● Task objective
Say how many lines in the following data hold the word "will". Write nothing but that number.
===============
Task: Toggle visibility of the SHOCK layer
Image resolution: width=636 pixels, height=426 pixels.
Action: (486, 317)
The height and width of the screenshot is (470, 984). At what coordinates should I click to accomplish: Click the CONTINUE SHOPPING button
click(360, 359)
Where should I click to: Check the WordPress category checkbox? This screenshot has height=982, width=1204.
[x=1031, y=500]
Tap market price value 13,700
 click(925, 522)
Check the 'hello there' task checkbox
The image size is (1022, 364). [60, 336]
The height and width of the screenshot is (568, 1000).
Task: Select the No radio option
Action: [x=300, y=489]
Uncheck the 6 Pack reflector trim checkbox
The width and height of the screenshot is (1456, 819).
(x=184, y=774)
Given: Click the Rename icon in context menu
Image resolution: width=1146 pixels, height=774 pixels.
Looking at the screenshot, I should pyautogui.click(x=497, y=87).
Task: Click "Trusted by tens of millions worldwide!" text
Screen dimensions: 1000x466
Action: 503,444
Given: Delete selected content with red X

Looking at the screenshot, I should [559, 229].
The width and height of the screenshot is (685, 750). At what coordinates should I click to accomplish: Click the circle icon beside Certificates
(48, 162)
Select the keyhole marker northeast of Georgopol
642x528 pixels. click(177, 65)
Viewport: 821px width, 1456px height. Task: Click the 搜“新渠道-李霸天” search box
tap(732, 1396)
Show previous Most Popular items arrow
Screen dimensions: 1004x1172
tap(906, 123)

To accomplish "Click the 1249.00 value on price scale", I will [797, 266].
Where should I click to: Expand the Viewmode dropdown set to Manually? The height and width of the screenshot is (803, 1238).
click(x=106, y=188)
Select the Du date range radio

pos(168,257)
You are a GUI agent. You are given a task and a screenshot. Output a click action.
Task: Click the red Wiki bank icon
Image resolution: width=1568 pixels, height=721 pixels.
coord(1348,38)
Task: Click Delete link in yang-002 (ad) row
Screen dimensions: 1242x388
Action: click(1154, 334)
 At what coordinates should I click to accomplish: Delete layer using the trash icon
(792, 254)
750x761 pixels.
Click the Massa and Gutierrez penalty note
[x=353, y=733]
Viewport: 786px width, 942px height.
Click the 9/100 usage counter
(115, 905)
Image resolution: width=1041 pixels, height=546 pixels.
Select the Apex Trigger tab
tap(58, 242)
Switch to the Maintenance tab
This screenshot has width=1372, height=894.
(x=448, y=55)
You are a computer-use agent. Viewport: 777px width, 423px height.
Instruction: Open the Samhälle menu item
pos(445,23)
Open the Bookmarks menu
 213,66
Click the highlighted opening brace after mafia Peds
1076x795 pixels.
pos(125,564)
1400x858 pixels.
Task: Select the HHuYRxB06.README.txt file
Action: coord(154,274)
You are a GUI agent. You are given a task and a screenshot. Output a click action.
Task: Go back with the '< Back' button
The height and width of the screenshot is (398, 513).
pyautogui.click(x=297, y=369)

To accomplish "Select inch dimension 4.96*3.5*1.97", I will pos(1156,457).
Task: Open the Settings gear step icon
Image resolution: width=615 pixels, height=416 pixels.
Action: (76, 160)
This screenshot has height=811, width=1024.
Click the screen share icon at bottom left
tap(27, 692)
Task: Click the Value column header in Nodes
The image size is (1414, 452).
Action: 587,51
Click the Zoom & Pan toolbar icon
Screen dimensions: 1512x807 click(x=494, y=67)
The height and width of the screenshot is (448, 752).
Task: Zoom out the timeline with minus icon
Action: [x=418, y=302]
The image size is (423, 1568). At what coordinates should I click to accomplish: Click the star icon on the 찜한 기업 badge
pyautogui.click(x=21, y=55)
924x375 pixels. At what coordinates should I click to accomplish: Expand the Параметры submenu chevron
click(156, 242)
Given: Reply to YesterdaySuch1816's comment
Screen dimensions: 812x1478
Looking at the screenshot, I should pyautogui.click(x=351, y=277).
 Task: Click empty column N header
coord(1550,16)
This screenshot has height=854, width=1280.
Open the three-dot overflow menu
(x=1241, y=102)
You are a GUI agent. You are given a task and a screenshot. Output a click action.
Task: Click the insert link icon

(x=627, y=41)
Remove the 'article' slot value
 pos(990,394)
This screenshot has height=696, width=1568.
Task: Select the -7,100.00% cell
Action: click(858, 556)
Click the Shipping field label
===============
● Response to the task
2